12 >= 10 returns true

12 >= 12 returns true

**Remark:**[]

Be careful not to confuse the equality comparison == with the assignment of a variable =.

a == b is an expression that compares a with b.

a = b is an expression that copies the value of b into a.

**Logical operators**[]

Logical operators work with values of type bool and they always return a bool. They are mainly used in conditions.

**List:**[]

!a not a

a && b a and b

a || b a or b

**Examples:**[]

!false returns true

true && false returns false

true || false returns true

**Ternary operator**[]

The ternary operator is nothing more than a syntax sugar. It is also known as "inline if". It might be confusing at first, because its syntax is a little more complicated than other operators. It can be described as follows:

(condition) ? (result when true) : (result when false)

Brackets are not needed.

Firstly, the condition is valued and then the first result is returned if the condition is true, otherwise the second result is returned.

**Example:**[]

float c = ((3.0 > 2.0) ? 10.0 : -10.0); // c == 10.0

**Bitwise operators**[]

Bitwise operators are similar to the logical operator, because they are operating on bits (which can be only 0 or 1, conditions can have a value only of false or true). So in theory, they should be working with basically any type of variable, because each value in the computer must be stored as a sequence of bits.

**List:**[]

a & b a AND b

a | b a OR b

a ^ b a XOR b

a >> b shift bits of a to the right b times

a << b shift bits of a to the left b times

**Examples:**[]

2 & 1 returns 0

2 | 1 returns 3

2 ^ 2 returns 0

2 >> 1 returns 1

2 << 1 returns 4

**Prefix / postfix increment and decrement operators**[]

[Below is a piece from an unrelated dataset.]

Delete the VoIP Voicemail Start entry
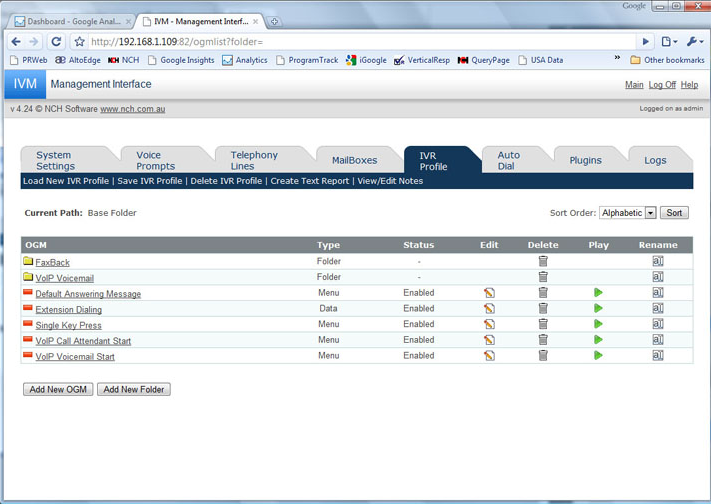The image size is (711, 504). coord(543,355)
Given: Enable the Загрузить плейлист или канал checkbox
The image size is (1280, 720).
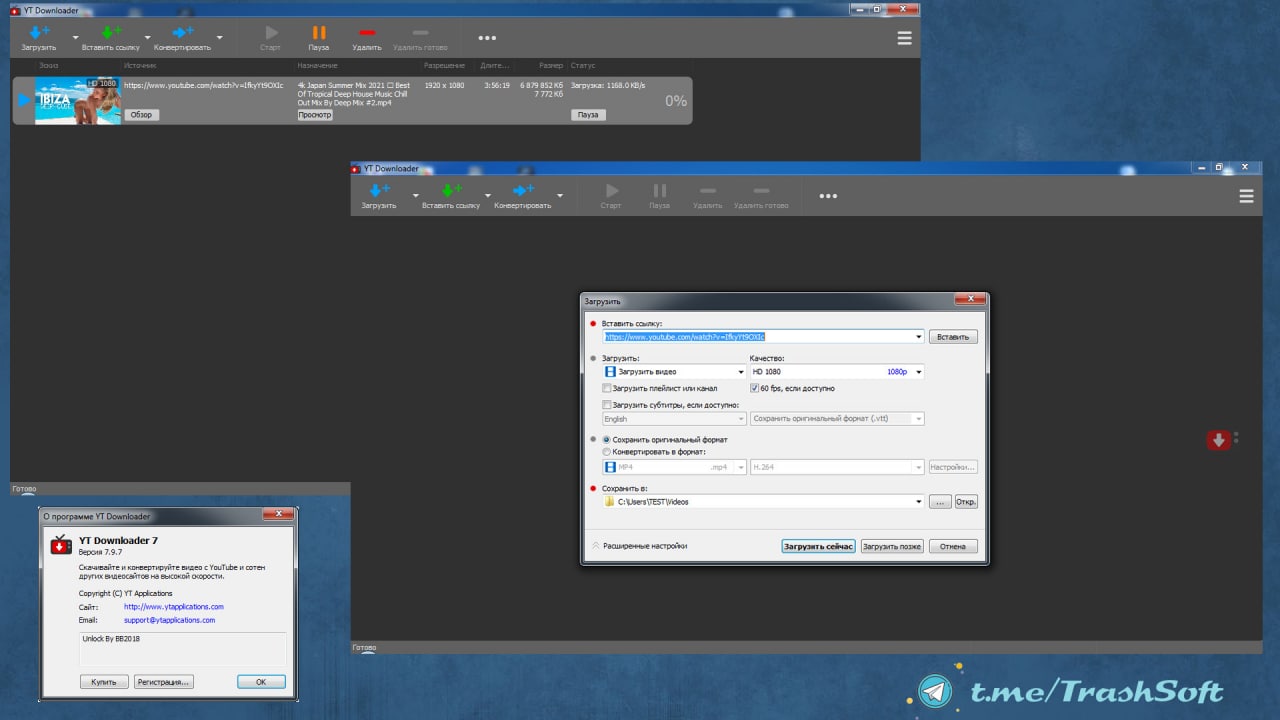Looking at the screenshot, I should point(607,388).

The operators ++ and -- allow you to increment (++) or to decrement (--) a variable in very compact and efficient manner.

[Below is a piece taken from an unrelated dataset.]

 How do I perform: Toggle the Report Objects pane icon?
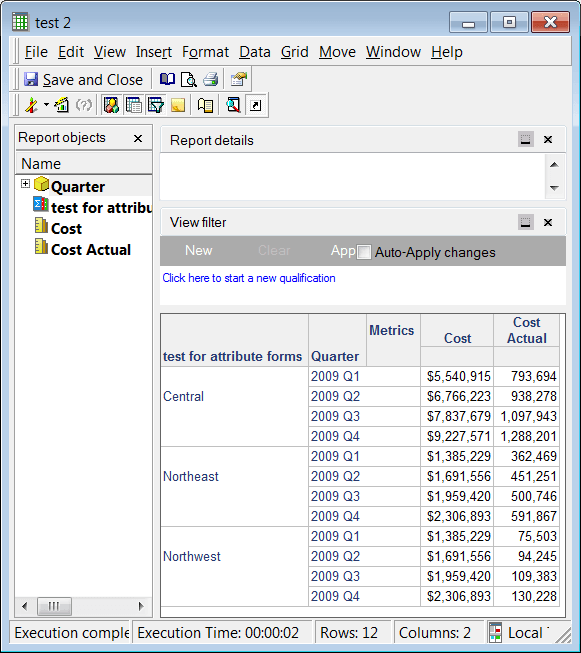click(x=112, y=105)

For example to increment the variable a you can write:

a++;

instead of:

a = a + 1;

The result of the operation a++ is the value of the variable a *before* the increment. If you use the prefix operator ++a the result of the operation is the value of the variable a *after* the increment. The same holds for the -- decrement operator.

**Examples:**[]

a = 2;

b = a++;

// now b contains 2 and a contains 3 a = 2;

b = ++a;

// now b contains 3 and a contains 3.